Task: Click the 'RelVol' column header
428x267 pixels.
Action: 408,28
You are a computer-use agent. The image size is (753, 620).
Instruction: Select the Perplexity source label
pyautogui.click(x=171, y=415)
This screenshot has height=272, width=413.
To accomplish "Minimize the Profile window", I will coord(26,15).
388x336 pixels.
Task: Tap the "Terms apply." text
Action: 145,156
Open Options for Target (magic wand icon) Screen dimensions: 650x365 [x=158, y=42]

-*-

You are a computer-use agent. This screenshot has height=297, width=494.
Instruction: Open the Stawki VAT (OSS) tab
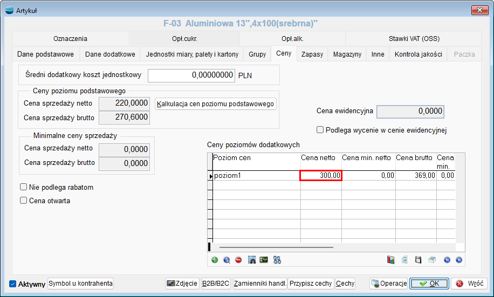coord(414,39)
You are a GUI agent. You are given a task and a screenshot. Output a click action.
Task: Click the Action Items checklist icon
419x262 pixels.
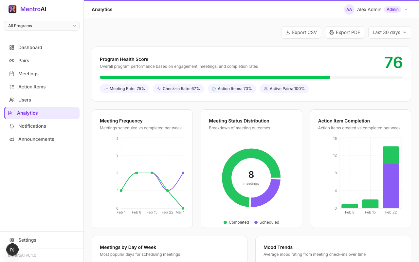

-*-

» **TASK DETAILS**: Each line in the entries above, starting at the line with "You are a GUI" and ending at the line with "419x262 pixels.", is to be printed exactly, and only those lines.

» **YOUR RESPONSE**:
You are a GUI agent. You are given a task and a screenshot. Output a click action.
Task: Click the Action Items checklist icon
419x262 pixels.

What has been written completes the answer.